Un juge fédéral américain a fixé mercredi l’ouverture du procès de l’ex-président vénézuélien Nicolás Maduro et de son épouse Cilia Flores au 1er juin 2027. Les deux accusés, détenus dans une prison de Brooklyn depuis janvier, font face à des chefs d’accusation de trafic de drogue et d’infractions liées aux armes à feu.
L’audience n’a duré que quinze minutes. Ni Maduro ni son épouse n’ont pris la parole. C’est à la demande des avocats des deux parties que le juge Alvin K. Hellerstein a arrêté cette date, avec un calendrier prévoyant que la défense commence à déposer ses requêtes dès début septembre.
L’avocat de Maduro, Barry Pollack, a annoncé qu’il contesterait en priorité l’acte d’accusation sur le fondement de l’immunité souveraine. Il entend également remettre en cause la légalité de ce qu’il qualifie d’« enlèvement » de son client par l’armée américaine. La défense fait valoir que plusieurs questions juridiques complexes doivent être tranchées avant toute ouverture des débats.
Maduro et Flores ont été arrêtés lors d’un raid nocturne conduit par les forces américaines en janvier. Tous deux ont plaidé non coupable et risquent la réclusion à perpétuité s’ils sont reconnus coupables d’avoir conspiré pour acheminer de la cocaïne vers les États-Unis. Selon les procureurs, Maduro aurait organisé le transit de milliers de tonnes de drogue en s’appuyant sur des responsables des forces de l’ordre vénézuéliennes pour faciliter les opérations de cartels.
L’administration Trump a présenté l’opération comme une « opération chirurgicale des forces de l’ordre » dans une affaire pénale ouverte il y a six ans. Maduro, lui, se définit comme un « prisonnier de guerre » et conteste la légitimité de sa capture. « Je ne suis pas coupable. Je suis un homme honnête, le président constitutionnel de mon pays », avait-il déclaré lors de sa première comparution en janvier.

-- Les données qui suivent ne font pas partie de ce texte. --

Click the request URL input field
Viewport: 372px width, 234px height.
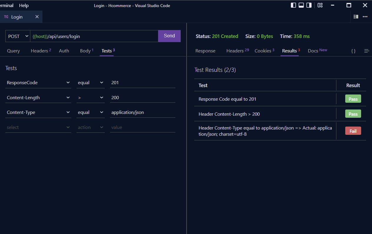click(x=94, y=36)
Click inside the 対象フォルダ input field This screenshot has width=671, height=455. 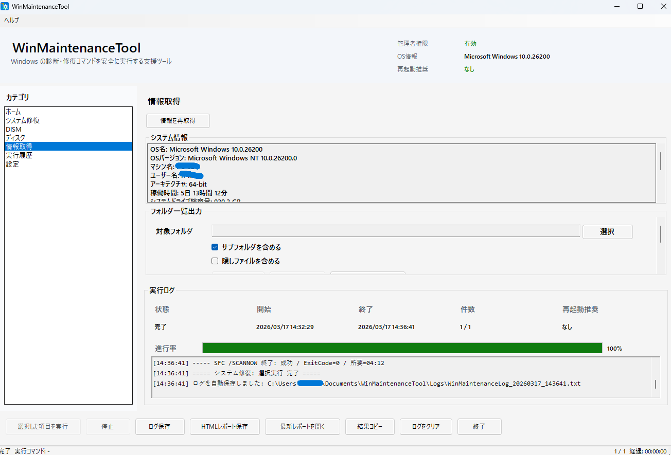[396, 231]
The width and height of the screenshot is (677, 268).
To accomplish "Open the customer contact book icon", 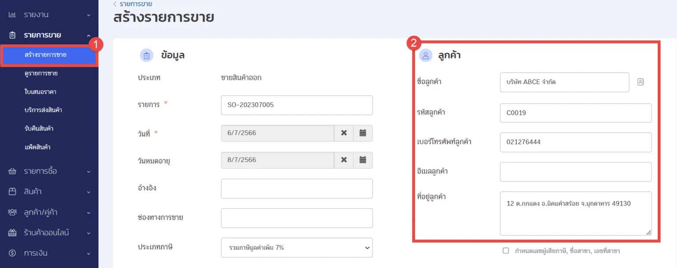I will 640,82.
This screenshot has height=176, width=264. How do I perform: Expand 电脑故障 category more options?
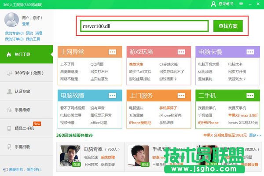pyautogui.click(x=113, y=95)
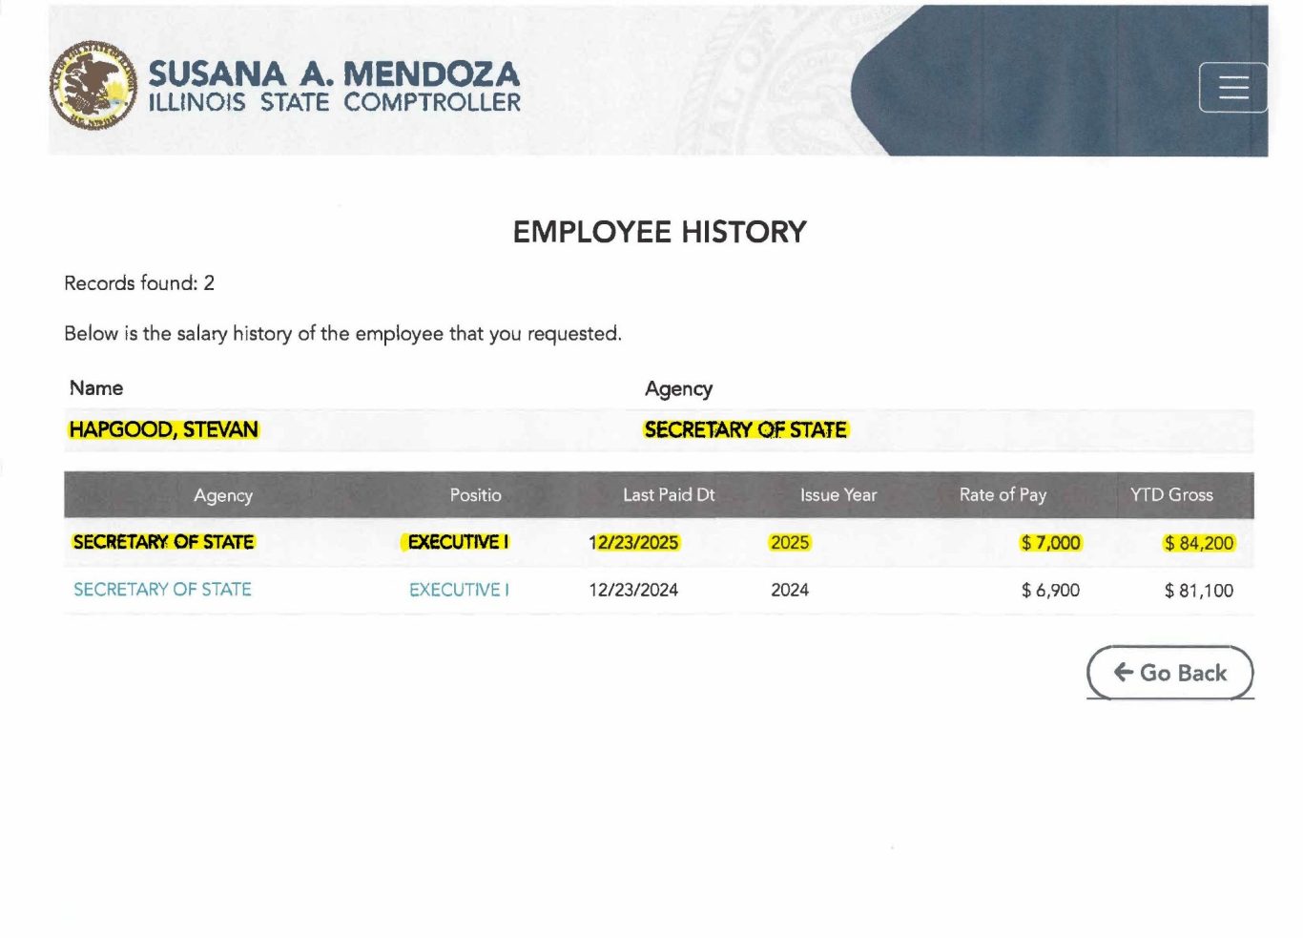Click the $ 81,100 YTD gross amount
This screenshot has width=1303, height=938.
pyautogui.click(x=1198, y=591)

Aucune demande de liberté sous caution n’a été formulée par le couple. À l’extérieur du tribunal fédéral de Manhattan, des manifestants brandissaient des pancartes en soutien aux deux détenus. En avril, Washington avait par ailleurs autorisé le Venezuela à financer leur défense juridique, une dérogation aux sanctions américaines qui l’interdisaient jusqu’alors.